Conservatives are fighting to protect the internet, even as the government prepares to hand control to foreign countries.
According to Politico, Sept. 14 is the first day of hearings on Sen. Ted Cruz’s Protecting Internet Freedom Act. The act would keep the government from removing itself from internet framework oversight without congressional approval.
Currently, the U.S. Government plans to transfer responsibility for the internet’s framework to a private, multi-stakeholder group on Oct. 1. But the group (the Internet Corporation for Assigned Names and Numbers, or Icann) includes totalitarian countries like Russia and China.
If the U.S. relinquishes oversight of Icann at the end of this month, Russia and China (along with more than 100 other countries) will suddenly be granted a say in how the framework for the Internet is run -- not just in their own countries, but globally.
Both have been linked to internet problems. Russia has been repeatedly linked to hacking scandals. “The Great Firewall,” for example, has strictly ruled the Chinese internet, blocking access to news, current events, and sites like Facebook and Google for nearly 20 years.
Cruz’s Protecting Internet Freedom Act demands that first, the contracts between the government and Icann are not allowed to lapse, and second, according to the Article IV, Section 3 of the Constitution, only Congress could legally allow the contracts to lapse in the first place.

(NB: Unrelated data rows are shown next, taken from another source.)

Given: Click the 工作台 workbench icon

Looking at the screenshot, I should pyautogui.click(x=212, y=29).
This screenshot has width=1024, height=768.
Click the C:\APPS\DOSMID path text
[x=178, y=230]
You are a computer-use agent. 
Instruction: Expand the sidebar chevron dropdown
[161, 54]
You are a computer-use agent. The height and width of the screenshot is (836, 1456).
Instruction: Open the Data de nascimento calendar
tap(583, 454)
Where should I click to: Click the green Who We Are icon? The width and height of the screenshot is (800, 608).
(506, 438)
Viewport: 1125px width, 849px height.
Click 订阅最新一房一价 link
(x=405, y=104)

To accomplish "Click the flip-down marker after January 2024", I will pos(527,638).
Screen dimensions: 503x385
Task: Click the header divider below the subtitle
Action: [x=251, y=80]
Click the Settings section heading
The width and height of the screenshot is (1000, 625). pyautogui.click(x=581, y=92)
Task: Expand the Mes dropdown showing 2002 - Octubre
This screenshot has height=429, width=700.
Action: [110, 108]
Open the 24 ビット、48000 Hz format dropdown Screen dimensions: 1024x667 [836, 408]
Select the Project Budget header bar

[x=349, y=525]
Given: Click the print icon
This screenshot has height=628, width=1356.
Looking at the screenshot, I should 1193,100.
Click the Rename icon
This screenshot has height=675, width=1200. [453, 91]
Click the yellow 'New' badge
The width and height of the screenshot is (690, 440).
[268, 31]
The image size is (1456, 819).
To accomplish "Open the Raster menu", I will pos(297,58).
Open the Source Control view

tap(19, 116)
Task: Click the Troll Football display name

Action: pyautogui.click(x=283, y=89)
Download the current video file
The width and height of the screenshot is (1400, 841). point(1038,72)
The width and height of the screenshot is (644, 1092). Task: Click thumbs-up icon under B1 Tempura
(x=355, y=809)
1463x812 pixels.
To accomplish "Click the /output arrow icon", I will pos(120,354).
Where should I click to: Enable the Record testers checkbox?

The Conservative Action Project, a group of more than 100 conservative leaders, published a memo on Sept. 13, outlining the “irreparable damage to our national security” and “internet freedom” if the U.S. government refuses to maintain oversight.
“The internet has become the foundation of international commerce for one reason. It operates under the protection of American legal, cultural, and political freedoms,” the memo states, and it needs to remain that way.
The memo was signed by 116 conservative leaders, including Media Research Center founder and president, Brent Bozell.
Since 1998, when Icann was created, the U.S. National Telecommunications and Information Administration (NTIA) has maintained oversight of the Domain Naming System, which allows internet users to access websites through domain names (like Newsbusters.org or MRC.org) and facilitates email use.
But on Sept. 30, contracts between NTIA and Icann (the Internet Corporation for Assigned Names and Numbers) expire, leaving Icann to independently control the Domain Naming System without direct U.S. oversight.
NTIA admits it is caving to international pressure. According to NTIA, U.S. government control “has long been a source of irritation to foreign governments,” some of whom have called for the United Nations to instead take control of Icann.
“[C]alls for replacing the multistakeholder model with a multilateral, government-run approach will only grow louder if the U.S. government fails to complete the transition,” the NTIA said.
Wall Street Journal columnist J. Gordon Crovitz warned on Aug. 28 that “U.N. control is the likely result if the U.S. gives up internet stewardship” due to antitrust exemption conflicts. Icann has claimed it will not seek U.N. oversight, and denies antitrust concerns.
Icann’s opposition to U.S. oversight is supported by organizations like Human Rights Watch, Article 19, and Public Knowledge, all which have received funding from liberal billionaire George Soros.
In 2010, Soros promised to give Human Rights Watch $100 million over the course of 10 years. Between 2000 and 2010, Human Rights Watch received an additional $9.2 million from Soros.
Soros gave the Brazilian chapter of Article 19 $277,920 between 2012 and 2014, and Public Knowledge has received at least $1.49 million from Soros between 2003 and 2013.